Msieu Poncet éclate de rire. Le vieil homme ne peut empêcher une ombre de sourire de venir hanter sa bouche ridée. Il sait de quoi on cause. Le visage de la dame est victime d’un phénomène curieux : alors qu’on devine qu’elle grimace, son maquillage reste impassible. On dirait qu’elle porte un masque de latex, comme un héros de vieille série d’espionnage.
Zykë :
Vous êtes trop bons.
La dame (pincée) :
Le personnel de bord est très convenablement rémunéré. On se bouscule pour travailler à bord de nos bateaux !
Zykë (tendant une grosse patte apaisante, à l’index de laquelle scintille l’or de son énorme bague) :
Je n’en doute pas, chère madame. Là n’est pas mon propos. Reprenons, si vous voulez bien : il y a donc cinq mille personnes à bord ?
La dame (se remettant) :
Env.. environ.
Zykë :
Disons Cinq mille. D’accord ?
La dame :
D’accord.
Zykë (se tournant vers Msieu Poncet) :
Monsieur le secrétaire, pouvez-vous nous dire combien un être humain produit-il d’excréments solides par jour ?
Msieu Poncet :
Cent soixante-seize grammes, monsieur Zykë.
Zykë :
Il s’agit d’une moyenne, n’est-ce pas ?
Msieu Poncet (docte) :
Naturellement. Le Somali reste très en dessous, mais comme l’Américain est très au-dessus…

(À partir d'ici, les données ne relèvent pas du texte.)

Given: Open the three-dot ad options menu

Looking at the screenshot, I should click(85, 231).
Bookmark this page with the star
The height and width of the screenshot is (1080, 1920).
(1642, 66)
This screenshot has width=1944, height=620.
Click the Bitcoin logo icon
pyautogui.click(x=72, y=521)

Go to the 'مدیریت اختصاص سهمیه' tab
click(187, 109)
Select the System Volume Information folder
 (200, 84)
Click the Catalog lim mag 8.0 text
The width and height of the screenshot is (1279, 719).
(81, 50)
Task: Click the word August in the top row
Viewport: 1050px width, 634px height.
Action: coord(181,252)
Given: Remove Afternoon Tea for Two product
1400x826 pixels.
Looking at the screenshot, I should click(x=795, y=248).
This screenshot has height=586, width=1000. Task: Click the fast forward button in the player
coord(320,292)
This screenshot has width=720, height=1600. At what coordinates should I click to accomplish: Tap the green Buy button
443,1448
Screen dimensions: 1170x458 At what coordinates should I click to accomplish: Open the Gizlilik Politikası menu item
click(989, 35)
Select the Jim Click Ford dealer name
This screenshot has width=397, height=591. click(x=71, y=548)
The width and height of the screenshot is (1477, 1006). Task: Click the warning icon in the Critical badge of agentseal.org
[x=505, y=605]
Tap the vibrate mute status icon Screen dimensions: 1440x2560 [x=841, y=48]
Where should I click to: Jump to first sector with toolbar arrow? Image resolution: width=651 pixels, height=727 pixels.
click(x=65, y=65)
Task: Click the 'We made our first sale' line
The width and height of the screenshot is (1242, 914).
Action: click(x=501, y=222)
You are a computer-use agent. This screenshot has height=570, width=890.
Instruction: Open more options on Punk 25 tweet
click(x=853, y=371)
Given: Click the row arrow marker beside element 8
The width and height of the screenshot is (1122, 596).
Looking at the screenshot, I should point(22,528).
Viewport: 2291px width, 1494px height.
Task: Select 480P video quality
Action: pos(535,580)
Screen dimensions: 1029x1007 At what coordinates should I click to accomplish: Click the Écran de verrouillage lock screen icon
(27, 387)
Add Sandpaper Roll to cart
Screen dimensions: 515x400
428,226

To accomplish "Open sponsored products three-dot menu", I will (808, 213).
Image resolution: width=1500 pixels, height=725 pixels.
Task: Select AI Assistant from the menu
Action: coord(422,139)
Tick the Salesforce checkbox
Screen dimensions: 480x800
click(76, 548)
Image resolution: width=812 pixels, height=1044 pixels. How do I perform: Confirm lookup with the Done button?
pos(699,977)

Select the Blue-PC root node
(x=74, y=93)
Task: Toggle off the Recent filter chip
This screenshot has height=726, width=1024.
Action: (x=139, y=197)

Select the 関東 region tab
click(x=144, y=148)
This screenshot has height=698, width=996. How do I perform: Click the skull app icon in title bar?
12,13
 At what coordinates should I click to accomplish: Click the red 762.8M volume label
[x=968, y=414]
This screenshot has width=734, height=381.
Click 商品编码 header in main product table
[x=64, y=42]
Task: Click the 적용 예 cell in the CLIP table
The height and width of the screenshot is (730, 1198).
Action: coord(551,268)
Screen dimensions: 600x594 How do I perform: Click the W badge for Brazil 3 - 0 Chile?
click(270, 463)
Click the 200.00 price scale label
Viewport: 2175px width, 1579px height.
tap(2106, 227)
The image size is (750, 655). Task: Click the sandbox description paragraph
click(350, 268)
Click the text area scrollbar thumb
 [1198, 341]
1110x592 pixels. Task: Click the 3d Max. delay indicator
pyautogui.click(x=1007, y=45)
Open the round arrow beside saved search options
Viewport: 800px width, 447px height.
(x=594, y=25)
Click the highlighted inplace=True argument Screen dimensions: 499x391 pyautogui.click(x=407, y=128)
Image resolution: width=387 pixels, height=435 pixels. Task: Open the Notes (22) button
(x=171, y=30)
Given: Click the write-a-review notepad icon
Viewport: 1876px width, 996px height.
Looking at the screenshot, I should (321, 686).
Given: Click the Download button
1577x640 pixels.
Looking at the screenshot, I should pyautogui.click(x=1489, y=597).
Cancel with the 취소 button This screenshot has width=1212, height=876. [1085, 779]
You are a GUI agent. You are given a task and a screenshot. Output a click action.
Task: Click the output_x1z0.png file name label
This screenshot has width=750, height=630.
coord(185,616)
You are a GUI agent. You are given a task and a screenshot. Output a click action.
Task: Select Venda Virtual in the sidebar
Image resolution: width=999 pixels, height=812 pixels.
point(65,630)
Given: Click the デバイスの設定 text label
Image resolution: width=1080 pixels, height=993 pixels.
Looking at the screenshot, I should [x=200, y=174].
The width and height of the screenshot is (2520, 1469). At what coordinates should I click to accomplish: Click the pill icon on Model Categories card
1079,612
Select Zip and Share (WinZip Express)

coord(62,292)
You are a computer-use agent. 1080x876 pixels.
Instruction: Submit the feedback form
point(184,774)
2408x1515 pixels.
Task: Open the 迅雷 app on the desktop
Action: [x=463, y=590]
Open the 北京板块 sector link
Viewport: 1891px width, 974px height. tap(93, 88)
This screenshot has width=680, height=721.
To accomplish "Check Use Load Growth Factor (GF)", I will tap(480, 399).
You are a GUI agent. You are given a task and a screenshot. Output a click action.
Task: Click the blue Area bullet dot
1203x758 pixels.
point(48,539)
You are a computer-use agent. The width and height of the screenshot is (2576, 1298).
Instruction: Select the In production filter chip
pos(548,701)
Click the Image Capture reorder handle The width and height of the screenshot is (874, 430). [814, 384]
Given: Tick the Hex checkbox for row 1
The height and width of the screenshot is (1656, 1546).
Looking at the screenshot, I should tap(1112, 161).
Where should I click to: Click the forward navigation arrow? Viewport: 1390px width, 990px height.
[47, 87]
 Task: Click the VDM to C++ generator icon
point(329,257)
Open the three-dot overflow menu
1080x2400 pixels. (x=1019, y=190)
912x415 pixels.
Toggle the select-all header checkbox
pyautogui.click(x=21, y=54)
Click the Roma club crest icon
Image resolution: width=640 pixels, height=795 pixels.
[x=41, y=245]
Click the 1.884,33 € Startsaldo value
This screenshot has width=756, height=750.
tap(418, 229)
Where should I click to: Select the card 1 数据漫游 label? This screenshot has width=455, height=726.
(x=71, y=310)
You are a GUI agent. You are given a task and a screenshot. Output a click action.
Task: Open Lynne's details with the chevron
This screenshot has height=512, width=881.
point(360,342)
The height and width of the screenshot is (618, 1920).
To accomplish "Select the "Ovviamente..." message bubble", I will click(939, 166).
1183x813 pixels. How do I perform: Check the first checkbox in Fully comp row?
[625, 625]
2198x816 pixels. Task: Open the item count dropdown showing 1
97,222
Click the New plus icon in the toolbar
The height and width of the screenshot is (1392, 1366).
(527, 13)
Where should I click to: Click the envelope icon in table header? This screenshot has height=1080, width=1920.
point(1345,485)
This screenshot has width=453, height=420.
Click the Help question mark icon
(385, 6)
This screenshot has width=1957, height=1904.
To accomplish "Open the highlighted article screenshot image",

Le vieux monsieur tousse dans son poing, sans aucun doute pour camoufler l’éclat de rire sacrilège qui s’échappe de sa poitrine. La dame s’est figée. Une statue maquillée affligée d’une perruque blonde figée sur laquelle la brise marine glisse, impuissante.
Zykë (le ton bonhomme) :
Nous disons donc : cinq mille personnes qui produisent cent soixante-seize grammes, cela nous donne un rendement quotidien de huit cent quatre-vingt mille grammes, soient huit cent quatre-vingts kilogrammes que nous multiplions par douze jours de croisière pour obtenir un total de dix mille cinq cent soixante kilos de matière fécale. Monsieur le secrétaire ?
Msieu Poncet :
Cela me paraît tout à fait exact, monsieur Zykë.
Le vieux monsieur retient si fort son rire que toute sa carcasse en tremblote. Le goulot de la bouteille de Champagne tinte comme un clochette contre le bord de la coupe que Zykë lui a tendu afin qu’il la remplisse.
Zykë :
Ma question est donc, chère madame : que faisons-nous de cette merde ?
Le maquillage de la dame fond. Immobile, figée, assommée, elle n’est plus qu’une figure de cire exposée à une trop forte chaleur.
La dame :
Ce… ce… c’est… c’est dans une cu… dans une cuve.
Zykë :
Et qu’advient-il de cette cuve ?
La dame :
On la vide…
Zykë (désignant le bassin du port où trône la somptueuse silhouette du géant des mers) :
Ici ? Au port ?
La dame :
N… non… au large, évidemment.
Msieu Poncet (tendant sa coupe au vieillard dont le visage est maintenant sillonné de larmes) :
Évidemment.
La dame a de la ressource. Elle parvient à se reprendre, se redresse, respire un bon coup et relance sa poitrine en avant.
La dame :
Nous procédons à l’aide d’un très gros tuyau. En aucun cas la… la… la matière ne touche la coque du bateau.
Zykë :
Ah ! Si la coque n’est pas touchée, alors…
Msieu Poncet (branlant du chef) :
À partir du moment où la coque n’est pas touchée !
Le vieil homme a renoncé. Il a posé la bouteille, tourné les talons et s’est enfui vers un lieu où il pourra rire à l’aise sans encourir de foudre hiérarchique. Zykë et Msieu Poncet se lèvent d’un même élan et prennent courtoisement congé.